Collected data
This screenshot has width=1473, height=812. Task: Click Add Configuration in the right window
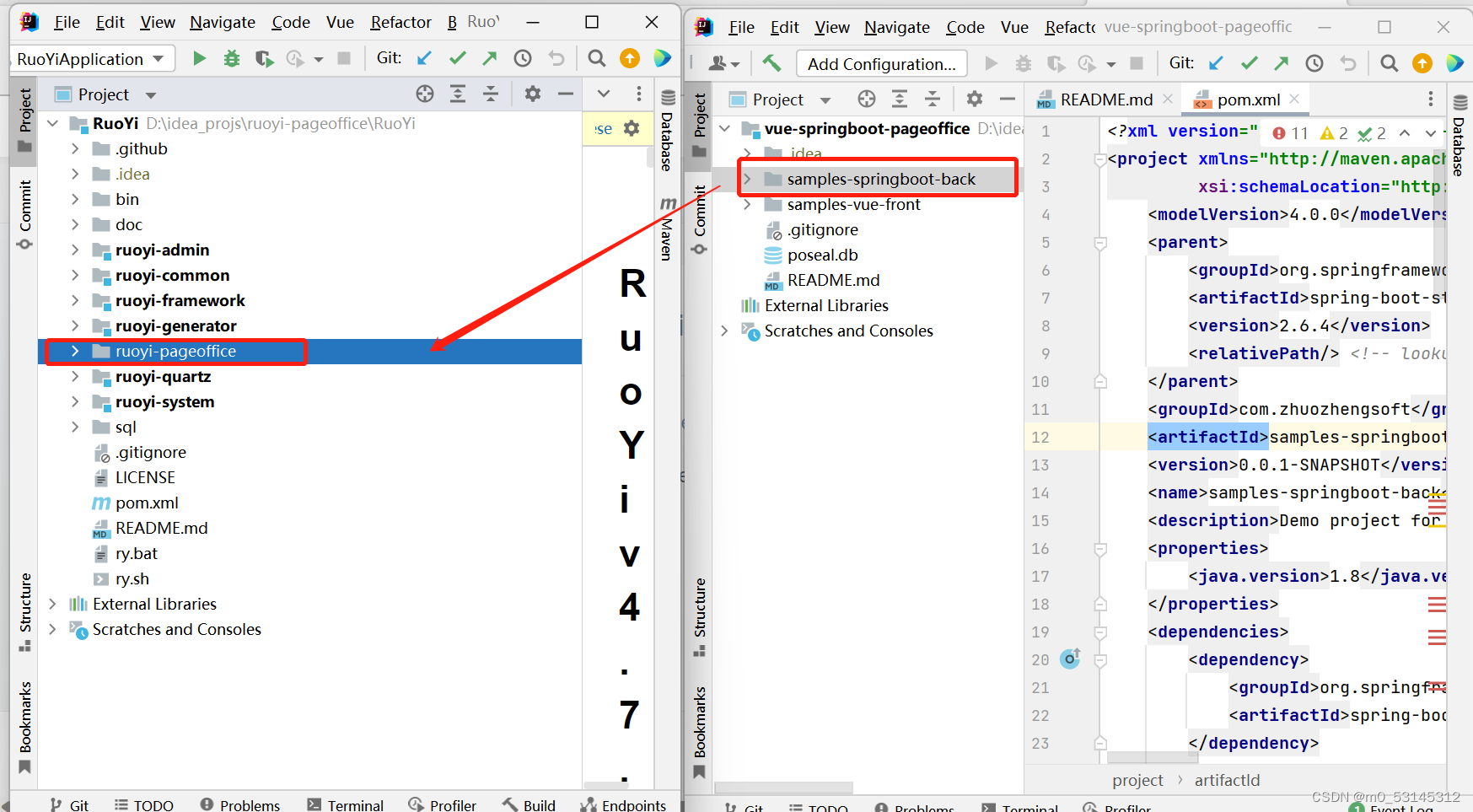point(881,63)
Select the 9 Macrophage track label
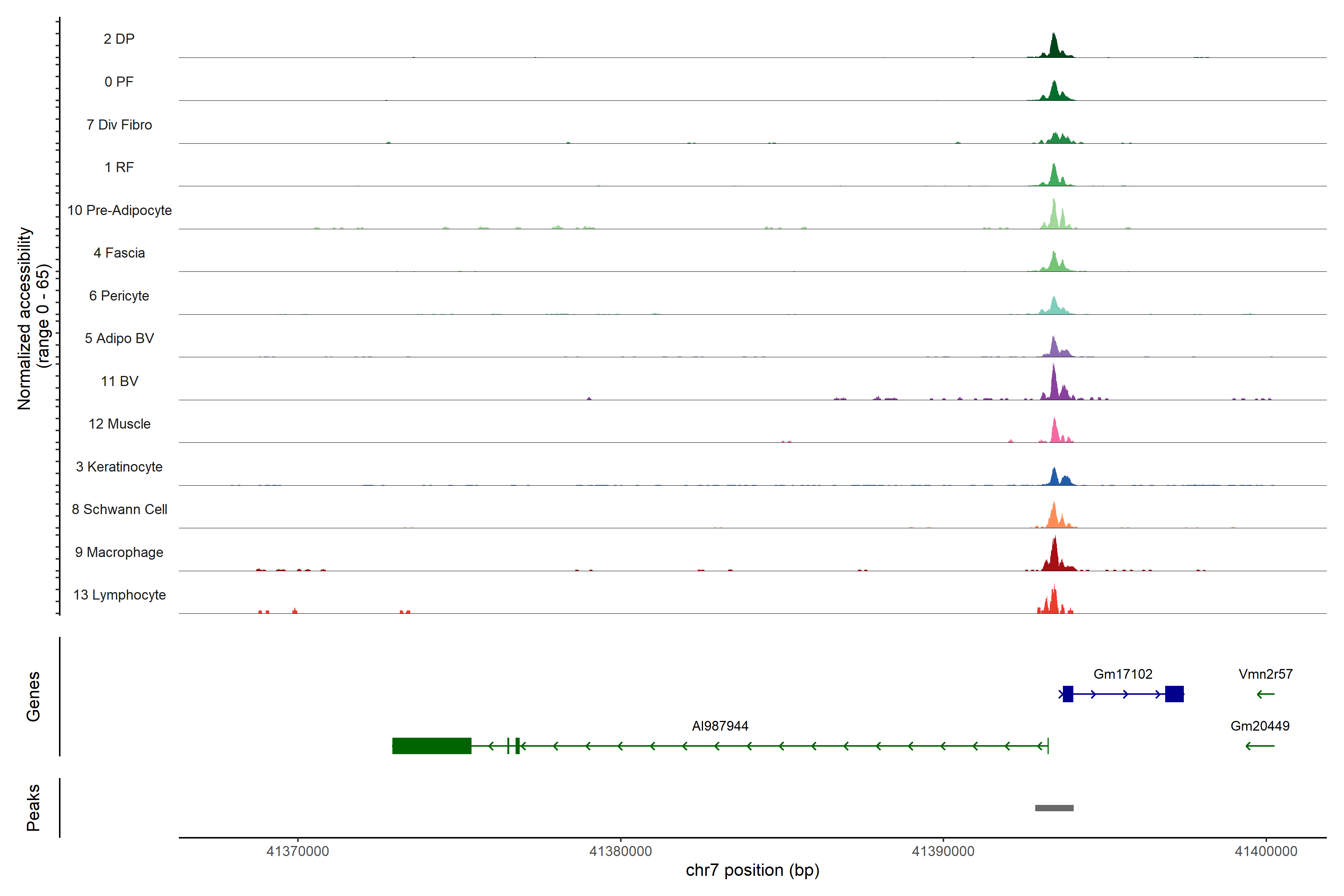The width and height of the screenshot is (1344, 896). coord(119,553)
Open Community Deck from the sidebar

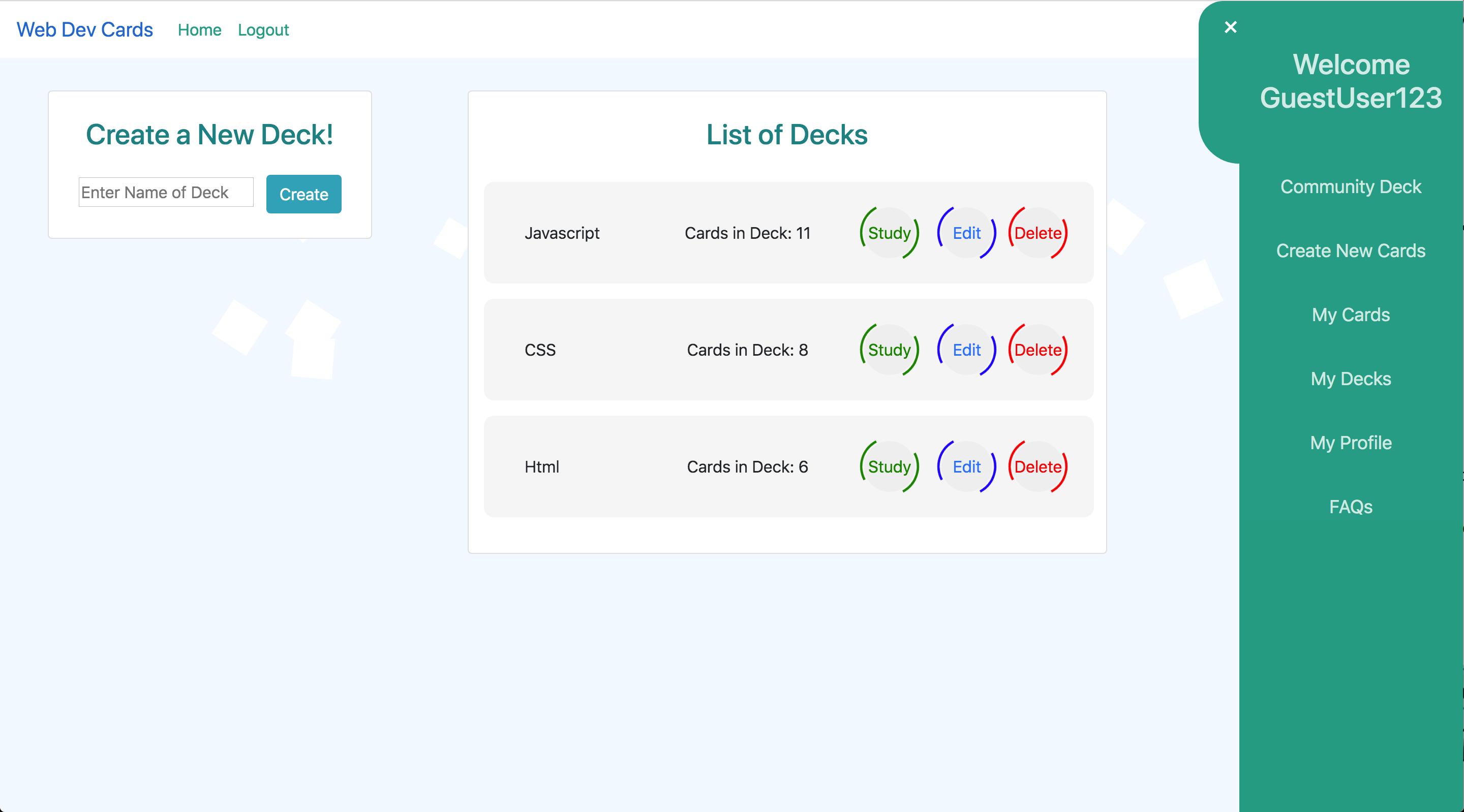(1350, 187)
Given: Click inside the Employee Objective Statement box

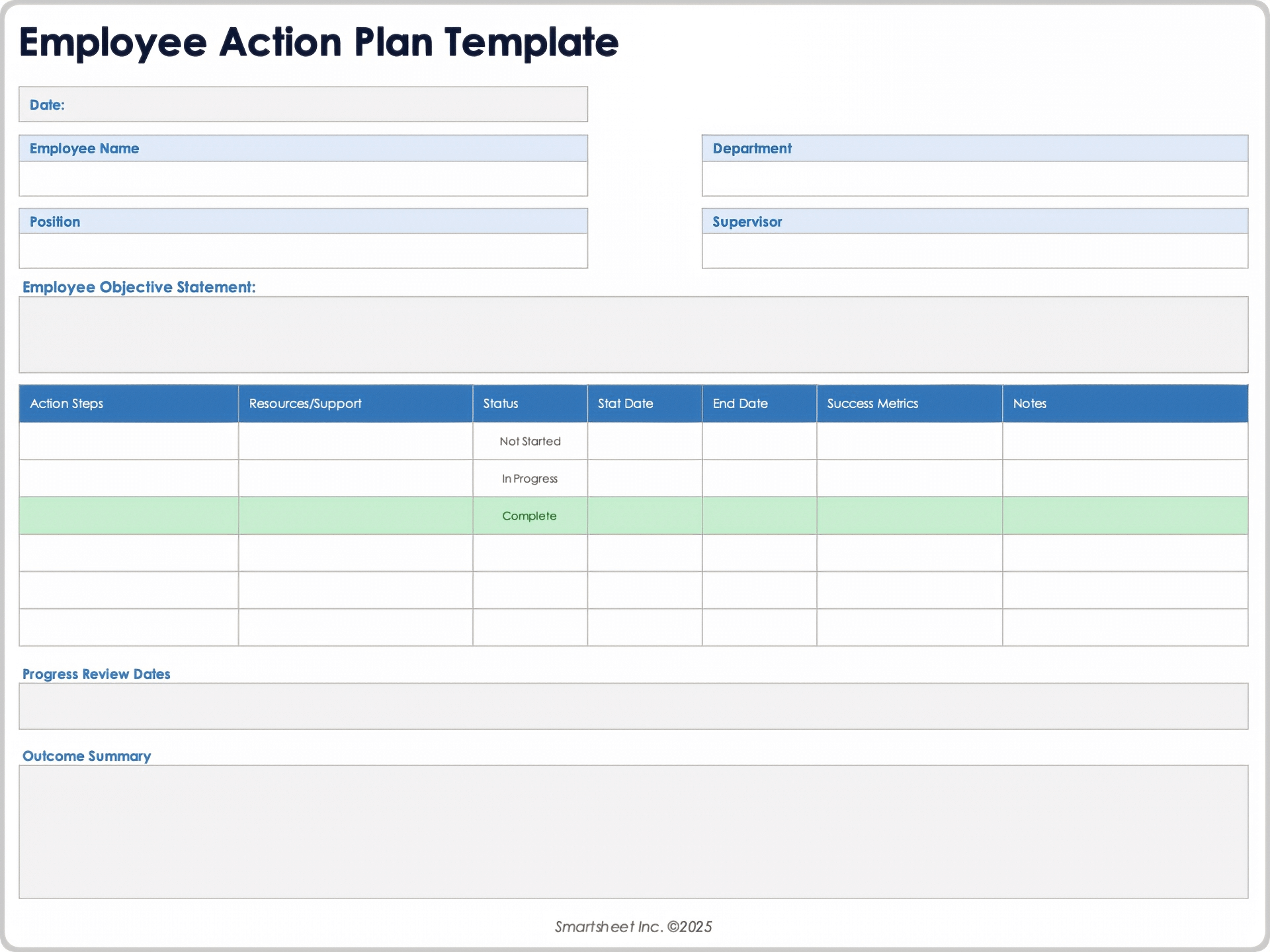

■ **Exercise**: Take the line that contains "Select the 9 Macrophage track label" as the first and the last line of the records as the end, and please quote those lines exactly, pictures omitted.

■ **Final answer**:
Select the 9 Macrophage track label
The width and height of the screenshot is (1344, 896). coord(119,553)
Open Community Deck from the sidebar

(1350, 187)
Given: Click inside the Employee Objective Statement box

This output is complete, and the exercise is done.